On January 12, 2023, 21 state attorneys general sent a letter to two major proxy advisory firms questioning whether the firms’ commitments to “net zero” and board diversity resulted in breaches of various federal and state laws (including fiduciary duties owed by investment advisers, anti-fraud provisions of securities laws, and unfair and deceptive trade practices statutes). The attorneys general asked for “written assurance that [the firms] will cease such violations and commit to following the law” by January 31, 2023.

On January 26, 2023, 25 state attorneys general filed a lawsuit against the Biden Administration, aiming to stop implementation of a new Department of Labor regulation that would allow for the consideration of ESG factors with respect to federally-regulated pension investments. The Rule on Prudence and Loyalty in Selecting Plan Investments and Exercising Shareholder Rights took effect February 1 (read more here), although the attorneys general have requested the court to halt its implementation and declare the Rule unlawful.
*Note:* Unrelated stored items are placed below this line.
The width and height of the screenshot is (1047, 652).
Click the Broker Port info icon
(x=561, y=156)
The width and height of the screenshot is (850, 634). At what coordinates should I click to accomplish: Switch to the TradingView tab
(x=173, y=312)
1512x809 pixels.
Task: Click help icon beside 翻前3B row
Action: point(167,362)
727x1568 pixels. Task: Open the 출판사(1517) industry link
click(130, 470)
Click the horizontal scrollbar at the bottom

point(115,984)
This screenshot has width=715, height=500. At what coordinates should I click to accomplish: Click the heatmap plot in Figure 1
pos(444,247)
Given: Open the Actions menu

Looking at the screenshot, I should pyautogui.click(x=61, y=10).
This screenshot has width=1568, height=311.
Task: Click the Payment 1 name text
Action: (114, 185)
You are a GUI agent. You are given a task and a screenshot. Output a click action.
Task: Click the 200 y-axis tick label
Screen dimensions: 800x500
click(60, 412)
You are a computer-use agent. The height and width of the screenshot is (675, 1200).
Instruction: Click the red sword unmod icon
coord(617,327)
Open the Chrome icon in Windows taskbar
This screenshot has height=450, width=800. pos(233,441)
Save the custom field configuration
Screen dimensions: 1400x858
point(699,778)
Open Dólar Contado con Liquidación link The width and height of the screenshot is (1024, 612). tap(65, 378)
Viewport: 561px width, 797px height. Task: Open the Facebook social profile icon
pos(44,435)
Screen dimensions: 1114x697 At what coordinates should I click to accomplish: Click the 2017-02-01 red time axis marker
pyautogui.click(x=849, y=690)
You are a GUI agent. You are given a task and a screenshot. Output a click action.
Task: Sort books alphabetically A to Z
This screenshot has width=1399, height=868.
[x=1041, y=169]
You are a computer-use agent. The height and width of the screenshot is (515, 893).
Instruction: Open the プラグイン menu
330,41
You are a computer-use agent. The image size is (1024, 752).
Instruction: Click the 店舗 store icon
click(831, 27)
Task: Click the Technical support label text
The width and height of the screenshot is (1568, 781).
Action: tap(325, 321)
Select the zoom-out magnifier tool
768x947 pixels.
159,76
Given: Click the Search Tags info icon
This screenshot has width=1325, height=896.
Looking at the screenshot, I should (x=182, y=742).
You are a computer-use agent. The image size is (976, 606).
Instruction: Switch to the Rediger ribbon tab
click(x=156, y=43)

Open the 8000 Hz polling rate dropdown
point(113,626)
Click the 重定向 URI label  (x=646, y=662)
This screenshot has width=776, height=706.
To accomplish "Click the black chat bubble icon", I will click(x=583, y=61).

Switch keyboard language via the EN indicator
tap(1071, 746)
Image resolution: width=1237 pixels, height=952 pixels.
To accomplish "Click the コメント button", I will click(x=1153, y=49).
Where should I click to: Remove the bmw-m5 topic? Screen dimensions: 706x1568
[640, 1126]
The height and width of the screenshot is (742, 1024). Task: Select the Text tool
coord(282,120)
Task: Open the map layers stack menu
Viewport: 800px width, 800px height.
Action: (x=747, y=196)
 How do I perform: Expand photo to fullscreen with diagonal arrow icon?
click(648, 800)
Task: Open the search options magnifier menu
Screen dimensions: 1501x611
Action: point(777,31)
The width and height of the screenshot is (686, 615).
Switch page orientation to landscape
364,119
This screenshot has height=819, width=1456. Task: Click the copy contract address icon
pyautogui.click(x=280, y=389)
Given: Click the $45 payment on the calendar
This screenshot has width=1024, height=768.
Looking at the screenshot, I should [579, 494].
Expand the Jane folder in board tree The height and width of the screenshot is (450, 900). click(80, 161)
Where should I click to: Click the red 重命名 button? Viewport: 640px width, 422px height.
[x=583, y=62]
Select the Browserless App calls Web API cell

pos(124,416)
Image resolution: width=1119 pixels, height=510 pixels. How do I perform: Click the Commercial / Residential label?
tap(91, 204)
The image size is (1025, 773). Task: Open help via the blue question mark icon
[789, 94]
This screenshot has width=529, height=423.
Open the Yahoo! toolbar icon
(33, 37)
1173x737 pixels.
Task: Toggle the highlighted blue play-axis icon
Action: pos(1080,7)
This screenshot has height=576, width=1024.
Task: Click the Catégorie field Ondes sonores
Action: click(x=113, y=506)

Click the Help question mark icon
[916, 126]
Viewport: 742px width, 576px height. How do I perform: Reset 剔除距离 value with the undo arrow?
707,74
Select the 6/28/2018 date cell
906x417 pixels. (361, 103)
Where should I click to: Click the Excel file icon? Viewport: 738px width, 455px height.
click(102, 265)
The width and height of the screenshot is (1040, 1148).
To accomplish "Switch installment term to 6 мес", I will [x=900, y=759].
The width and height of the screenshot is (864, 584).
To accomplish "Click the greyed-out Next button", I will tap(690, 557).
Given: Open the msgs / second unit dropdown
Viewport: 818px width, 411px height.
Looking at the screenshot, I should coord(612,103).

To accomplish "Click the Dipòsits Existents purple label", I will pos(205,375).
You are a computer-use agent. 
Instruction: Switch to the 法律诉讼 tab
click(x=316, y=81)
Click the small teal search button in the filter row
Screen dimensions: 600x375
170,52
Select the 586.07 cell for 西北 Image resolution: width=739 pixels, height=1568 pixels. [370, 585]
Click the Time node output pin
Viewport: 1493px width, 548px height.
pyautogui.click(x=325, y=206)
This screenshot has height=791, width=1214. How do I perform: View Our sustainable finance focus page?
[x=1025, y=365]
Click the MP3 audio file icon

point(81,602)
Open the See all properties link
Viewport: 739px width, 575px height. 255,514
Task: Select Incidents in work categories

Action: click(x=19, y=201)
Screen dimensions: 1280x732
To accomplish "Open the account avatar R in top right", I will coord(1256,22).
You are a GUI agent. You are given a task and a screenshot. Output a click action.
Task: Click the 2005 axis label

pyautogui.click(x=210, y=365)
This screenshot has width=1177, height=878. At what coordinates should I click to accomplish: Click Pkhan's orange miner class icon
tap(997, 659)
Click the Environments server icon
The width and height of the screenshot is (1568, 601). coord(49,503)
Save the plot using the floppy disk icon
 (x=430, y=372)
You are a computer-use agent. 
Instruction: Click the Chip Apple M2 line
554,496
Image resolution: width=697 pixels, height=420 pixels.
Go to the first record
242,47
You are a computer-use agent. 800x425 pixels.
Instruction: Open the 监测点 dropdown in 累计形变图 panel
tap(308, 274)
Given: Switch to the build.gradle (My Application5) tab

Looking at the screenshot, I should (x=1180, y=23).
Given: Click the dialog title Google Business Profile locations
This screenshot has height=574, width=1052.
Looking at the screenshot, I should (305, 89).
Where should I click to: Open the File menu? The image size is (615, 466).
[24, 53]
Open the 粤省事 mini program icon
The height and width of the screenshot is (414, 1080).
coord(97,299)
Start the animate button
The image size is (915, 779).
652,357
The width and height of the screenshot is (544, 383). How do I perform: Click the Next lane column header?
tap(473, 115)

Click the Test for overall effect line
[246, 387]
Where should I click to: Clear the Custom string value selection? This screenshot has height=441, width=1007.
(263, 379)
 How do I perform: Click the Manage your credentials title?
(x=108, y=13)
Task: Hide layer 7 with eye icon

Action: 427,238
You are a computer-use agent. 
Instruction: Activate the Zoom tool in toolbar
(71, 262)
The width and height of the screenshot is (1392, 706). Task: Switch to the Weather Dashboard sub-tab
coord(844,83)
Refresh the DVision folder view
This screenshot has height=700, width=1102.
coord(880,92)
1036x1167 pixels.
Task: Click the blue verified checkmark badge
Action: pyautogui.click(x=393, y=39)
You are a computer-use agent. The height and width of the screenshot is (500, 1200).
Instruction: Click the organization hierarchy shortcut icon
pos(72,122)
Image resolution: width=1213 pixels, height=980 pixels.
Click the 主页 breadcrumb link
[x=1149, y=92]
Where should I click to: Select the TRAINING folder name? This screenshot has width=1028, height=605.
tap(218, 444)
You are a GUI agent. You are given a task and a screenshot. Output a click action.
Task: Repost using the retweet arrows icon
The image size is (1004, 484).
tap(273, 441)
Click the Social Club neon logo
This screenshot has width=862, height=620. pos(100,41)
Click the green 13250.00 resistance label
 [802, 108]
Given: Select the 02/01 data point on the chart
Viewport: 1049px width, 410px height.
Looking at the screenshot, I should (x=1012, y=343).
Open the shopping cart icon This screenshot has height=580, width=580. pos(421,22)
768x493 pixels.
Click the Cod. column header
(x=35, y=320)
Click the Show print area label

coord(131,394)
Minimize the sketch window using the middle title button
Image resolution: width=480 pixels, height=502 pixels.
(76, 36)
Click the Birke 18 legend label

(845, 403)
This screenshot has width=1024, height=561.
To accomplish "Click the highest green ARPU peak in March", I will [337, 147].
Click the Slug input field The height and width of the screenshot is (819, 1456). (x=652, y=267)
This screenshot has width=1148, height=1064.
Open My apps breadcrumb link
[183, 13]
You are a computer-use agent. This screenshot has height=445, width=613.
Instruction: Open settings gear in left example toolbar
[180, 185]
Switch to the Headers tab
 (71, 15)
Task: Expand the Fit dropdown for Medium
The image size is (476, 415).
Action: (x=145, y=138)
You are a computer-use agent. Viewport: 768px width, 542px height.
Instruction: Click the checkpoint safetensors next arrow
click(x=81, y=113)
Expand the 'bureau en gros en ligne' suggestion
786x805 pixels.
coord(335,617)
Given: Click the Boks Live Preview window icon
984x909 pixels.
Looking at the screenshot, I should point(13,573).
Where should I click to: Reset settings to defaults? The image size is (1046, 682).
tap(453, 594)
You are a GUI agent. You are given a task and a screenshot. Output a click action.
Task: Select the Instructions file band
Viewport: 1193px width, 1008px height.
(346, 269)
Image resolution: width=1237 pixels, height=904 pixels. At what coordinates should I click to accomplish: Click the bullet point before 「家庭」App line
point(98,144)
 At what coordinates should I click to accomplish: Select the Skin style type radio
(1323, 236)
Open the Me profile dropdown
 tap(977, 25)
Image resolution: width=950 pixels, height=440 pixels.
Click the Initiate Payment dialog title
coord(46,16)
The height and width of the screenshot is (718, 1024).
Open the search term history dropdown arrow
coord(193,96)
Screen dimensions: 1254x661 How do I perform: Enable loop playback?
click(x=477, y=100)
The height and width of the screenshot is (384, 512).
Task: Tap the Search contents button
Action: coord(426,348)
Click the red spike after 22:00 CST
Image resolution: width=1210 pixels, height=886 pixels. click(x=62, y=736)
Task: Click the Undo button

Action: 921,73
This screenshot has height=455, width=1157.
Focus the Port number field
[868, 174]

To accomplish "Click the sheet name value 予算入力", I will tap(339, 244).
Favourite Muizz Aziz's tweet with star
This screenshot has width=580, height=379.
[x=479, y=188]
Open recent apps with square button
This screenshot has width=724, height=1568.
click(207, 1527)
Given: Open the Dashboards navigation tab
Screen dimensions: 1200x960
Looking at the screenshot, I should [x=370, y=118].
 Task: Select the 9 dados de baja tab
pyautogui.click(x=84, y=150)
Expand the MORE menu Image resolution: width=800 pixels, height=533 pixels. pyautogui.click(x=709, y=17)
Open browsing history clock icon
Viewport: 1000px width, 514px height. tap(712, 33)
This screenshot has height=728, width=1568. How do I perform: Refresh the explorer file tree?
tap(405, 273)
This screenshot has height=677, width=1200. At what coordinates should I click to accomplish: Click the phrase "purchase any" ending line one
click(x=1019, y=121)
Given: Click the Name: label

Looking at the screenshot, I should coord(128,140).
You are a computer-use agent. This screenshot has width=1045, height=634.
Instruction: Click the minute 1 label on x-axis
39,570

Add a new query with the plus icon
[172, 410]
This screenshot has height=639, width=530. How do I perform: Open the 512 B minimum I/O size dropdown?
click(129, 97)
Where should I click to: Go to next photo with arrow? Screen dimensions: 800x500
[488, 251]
While Republicans in the U.S. House of Representatives have created a working group to “to combat the threat to our capital markets posed by those on the far-left pushing environmental, social, and governance (ESG) proposals,” and others have challenged the new Federal Supplier Climate Risks and Resilience Rule, federal agencies have pressed ahead with an ambitious rulemaking and enforcement agenda in respect of climate and ESG.  Moreover, pro-ESG states have indicated a willingness to use their influence as well, with New York City’s Comptroller Brad Lander recently sharing an open letter to a major investment manager urging it to place more focus on its climate commitments despite the opposition from the state initiatives canvassed above.

Given the complex and fast-evolving landscape of state and federal developments in this area, companies should carefully monitor the latest ESG developments to stay ahead of regulatory and enforcement trends. **

*Arizona would withdraw its support of this investigation on February 13, 2023.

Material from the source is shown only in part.